6/2009 NEW YORK TIMES STORY ON AUSTRALIAN WINE INDUSTRY
This is an interesting story on the Australian wine industry. Is it in trouble? Well, yes, its exports did fall by 9% this past year after many years of breakneck growth.
But it does not seem to us that the problem is Australia over-marketing Shiraz or selling too many bargain bottles. Talk of “repositioning” Australia’s wines seems a bit silly.
Why? Simple: The macro economic factors are HUGE and their effects are unlikely to be countered by an advertising campaign.

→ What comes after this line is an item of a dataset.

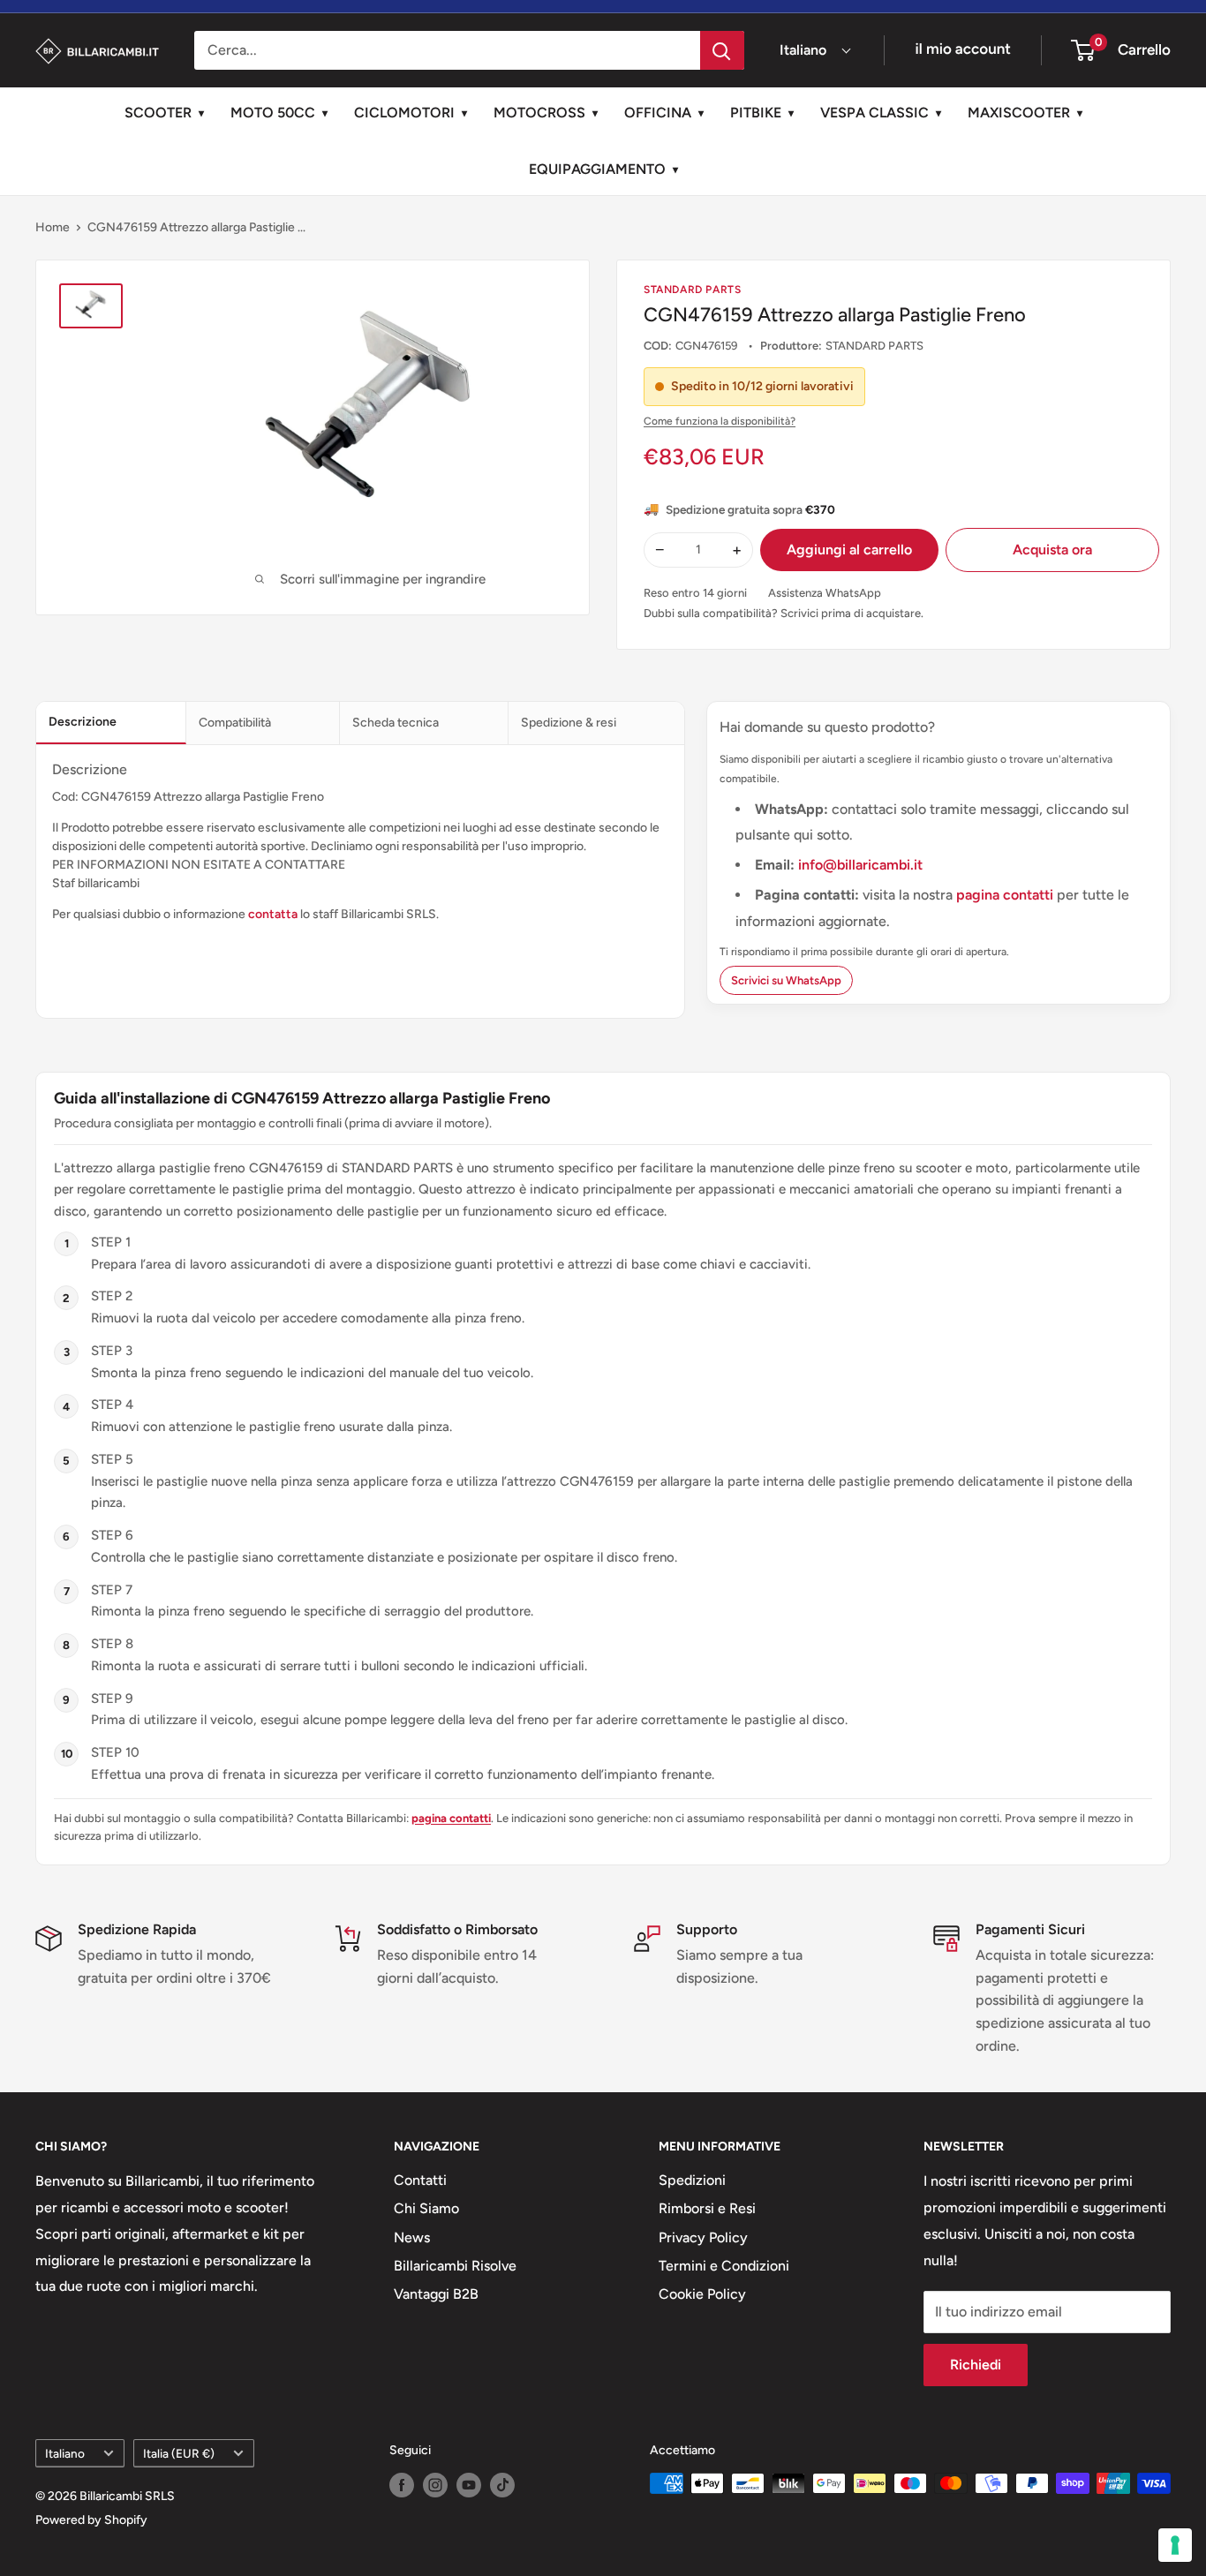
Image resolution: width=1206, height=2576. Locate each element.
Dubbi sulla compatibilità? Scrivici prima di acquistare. (783, 613)
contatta (273, 914)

(1) Australia’s currency has strengthened vis-a-vis that of buyer nations, making its wines much more costly to consumers. As the author notes, “[T]he Australian dollar … went from about 50 cents to the U.S. dollar in 2002 to near parity last year.”
(2) Breakneck growth cannot go on forever; at some point, expansion must slow to a crawl. This is how capitalist economies correct themselves. So, there is nothing weird about a 9% slide after years of tremendous jumps in exports.
(3) There is a worldwide economic slide, which likely has cut into demand. Had Australia been able to keep its wines cheaply priced, we might have seen sales increases as consumers trade down from more expensive bottles.
Anyhoo, Australian wine producers would be wise to reign in production a bit. The last thing it needs is for a Franzia-like negociant to start buying up excess grapes and pumping out an Aussie version of Two Buck Chuck, thereby cannibalizing more profitable wine sales.